ABOUT THIS TASK: Among the lines below, take the one holding "Image resolution: width=690", the one holding "You are a computer-use agent. The image", and all lines between them. Set them down exactly.

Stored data
----------

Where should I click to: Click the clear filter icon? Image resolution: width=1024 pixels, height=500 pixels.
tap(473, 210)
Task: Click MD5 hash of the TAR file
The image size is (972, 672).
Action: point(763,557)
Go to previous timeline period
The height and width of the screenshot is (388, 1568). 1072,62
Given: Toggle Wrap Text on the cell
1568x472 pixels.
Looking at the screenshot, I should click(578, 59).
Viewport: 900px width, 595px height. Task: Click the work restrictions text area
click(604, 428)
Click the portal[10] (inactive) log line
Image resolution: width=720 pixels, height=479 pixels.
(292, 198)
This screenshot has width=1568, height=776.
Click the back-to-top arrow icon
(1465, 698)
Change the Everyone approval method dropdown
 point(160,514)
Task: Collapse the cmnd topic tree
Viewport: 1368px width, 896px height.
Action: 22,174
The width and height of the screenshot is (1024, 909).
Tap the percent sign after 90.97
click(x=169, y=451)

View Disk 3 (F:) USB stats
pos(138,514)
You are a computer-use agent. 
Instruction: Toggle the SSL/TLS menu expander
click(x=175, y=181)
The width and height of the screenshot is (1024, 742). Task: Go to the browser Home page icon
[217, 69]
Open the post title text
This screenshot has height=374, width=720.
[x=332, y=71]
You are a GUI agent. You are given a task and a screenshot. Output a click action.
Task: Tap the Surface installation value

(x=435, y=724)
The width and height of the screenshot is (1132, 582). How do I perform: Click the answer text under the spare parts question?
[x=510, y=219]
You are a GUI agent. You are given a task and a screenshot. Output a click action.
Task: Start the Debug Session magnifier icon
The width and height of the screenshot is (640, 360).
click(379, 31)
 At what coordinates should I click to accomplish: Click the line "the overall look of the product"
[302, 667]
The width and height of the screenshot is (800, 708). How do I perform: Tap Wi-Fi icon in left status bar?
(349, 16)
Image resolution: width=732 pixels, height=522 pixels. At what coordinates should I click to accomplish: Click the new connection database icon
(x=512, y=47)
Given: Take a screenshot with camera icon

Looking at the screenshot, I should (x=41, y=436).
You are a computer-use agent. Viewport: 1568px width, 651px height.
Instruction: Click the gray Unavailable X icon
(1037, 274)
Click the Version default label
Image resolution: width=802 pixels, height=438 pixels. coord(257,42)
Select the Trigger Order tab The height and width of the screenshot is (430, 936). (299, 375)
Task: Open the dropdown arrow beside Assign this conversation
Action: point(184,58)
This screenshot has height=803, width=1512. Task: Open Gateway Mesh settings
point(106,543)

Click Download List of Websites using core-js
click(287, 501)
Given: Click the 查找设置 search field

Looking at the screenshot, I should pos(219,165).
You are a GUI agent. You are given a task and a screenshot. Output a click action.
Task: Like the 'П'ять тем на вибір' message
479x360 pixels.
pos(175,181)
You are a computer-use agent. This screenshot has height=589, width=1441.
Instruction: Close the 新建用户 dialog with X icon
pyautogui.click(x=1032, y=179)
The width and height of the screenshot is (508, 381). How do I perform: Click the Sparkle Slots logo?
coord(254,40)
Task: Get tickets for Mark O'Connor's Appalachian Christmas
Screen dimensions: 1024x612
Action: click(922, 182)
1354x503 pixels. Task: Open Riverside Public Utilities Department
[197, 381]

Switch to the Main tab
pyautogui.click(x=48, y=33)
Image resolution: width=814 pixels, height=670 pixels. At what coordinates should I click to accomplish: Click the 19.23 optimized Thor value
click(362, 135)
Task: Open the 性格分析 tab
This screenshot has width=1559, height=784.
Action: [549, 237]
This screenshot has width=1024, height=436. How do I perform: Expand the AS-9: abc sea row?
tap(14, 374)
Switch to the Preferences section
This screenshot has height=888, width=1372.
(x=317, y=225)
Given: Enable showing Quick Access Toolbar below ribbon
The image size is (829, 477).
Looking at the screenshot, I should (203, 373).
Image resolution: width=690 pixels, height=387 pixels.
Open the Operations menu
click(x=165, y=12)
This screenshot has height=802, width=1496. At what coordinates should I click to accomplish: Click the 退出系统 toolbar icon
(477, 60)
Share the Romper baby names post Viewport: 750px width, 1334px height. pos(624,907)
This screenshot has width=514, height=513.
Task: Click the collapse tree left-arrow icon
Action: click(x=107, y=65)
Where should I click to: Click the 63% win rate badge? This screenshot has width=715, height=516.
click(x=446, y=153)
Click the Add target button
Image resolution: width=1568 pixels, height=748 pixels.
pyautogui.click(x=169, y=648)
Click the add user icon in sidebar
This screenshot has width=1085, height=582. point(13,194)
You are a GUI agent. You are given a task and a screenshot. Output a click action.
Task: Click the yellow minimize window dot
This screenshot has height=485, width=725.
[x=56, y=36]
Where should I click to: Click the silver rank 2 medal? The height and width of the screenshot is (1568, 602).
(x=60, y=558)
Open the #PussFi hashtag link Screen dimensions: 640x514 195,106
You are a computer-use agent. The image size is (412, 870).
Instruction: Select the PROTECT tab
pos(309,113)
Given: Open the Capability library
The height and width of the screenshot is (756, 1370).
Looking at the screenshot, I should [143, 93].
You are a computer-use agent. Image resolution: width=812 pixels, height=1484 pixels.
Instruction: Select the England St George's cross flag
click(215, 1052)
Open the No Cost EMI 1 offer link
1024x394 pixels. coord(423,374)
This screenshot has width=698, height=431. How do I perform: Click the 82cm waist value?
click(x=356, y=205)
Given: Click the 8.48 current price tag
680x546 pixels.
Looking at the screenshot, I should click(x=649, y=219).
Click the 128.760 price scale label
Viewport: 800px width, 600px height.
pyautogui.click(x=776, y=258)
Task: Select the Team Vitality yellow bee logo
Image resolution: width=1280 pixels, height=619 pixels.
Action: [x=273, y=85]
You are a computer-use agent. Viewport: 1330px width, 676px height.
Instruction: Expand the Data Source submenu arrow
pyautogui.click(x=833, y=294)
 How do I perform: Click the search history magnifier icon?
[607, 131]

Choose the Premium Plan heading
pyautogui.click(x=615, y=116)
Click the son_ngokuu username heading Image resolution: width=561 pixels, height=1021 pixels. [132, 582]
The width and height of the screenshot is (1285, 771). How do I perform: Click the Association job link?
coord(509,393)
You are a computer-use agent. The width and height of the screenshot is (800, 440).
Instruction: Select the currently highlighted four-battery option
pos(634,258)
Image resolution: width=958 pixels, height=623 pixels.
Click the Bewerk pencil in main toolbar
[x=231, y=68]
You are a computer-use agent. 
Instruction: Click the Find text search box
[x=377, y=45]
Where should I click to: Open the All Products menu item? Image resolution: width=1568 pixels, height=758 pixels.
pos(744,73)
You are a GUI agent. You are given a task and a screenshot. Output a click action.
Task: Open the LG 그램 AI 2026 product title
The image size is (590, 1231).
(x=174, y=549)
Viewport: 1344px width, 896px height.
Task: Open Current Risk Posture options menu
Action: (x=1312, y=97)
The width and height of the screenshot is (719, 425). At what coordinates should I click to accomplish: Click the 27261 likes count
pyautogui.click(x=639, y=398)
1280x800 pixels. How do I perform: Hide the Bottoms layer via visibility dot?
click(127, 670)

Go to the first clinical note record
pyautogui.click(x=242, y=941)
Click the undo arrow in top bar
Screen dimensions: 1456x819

----------

RESULT OF THIS EXERCISE:
Image resolution: width=690 pixels, height=387 pixels.
Open the Operations menu
click(x=165, y=12)
This screenshot has height=802, width=1496. At what coordinates should I click to accomplish: Click the 退出系统 toolbar icon
(477, 60)
Share the Romper baby names post Viewport: 750px width, 1334px height. pos(624,907)
This screenshot has width=514, height=513.
Task: Click the collapse tree left-arrow icon
Action: click(x=107, y=65)
Where should I click to: Click the 63% win rate badge? This screenshot has width=715, height=516.
click(x=446, y=153)
Click the Add target button
Image resolution: width=1568 pixels, height=748 pixels.
pyautogui.click(x=169, y=648)
Click the add user icon in sidebar
This screenshot has width=1085, height=582. point(13,194)
You are a GUI agent. You are given a task and a screenshot. Output a click action.
Task: Click the yellow minimize window dot
This screenshot has height=485, width=725.
[x=56, y=36]
Where should I click to: Click the silver rank 2 medal? The height and width of the screenshot is (1568, 602).
(x=60, y=558)
Open the #PussFi hashtag link Screen dimensions: 640x514 195,106
You are a computer-use agent. The image size is (412, 870).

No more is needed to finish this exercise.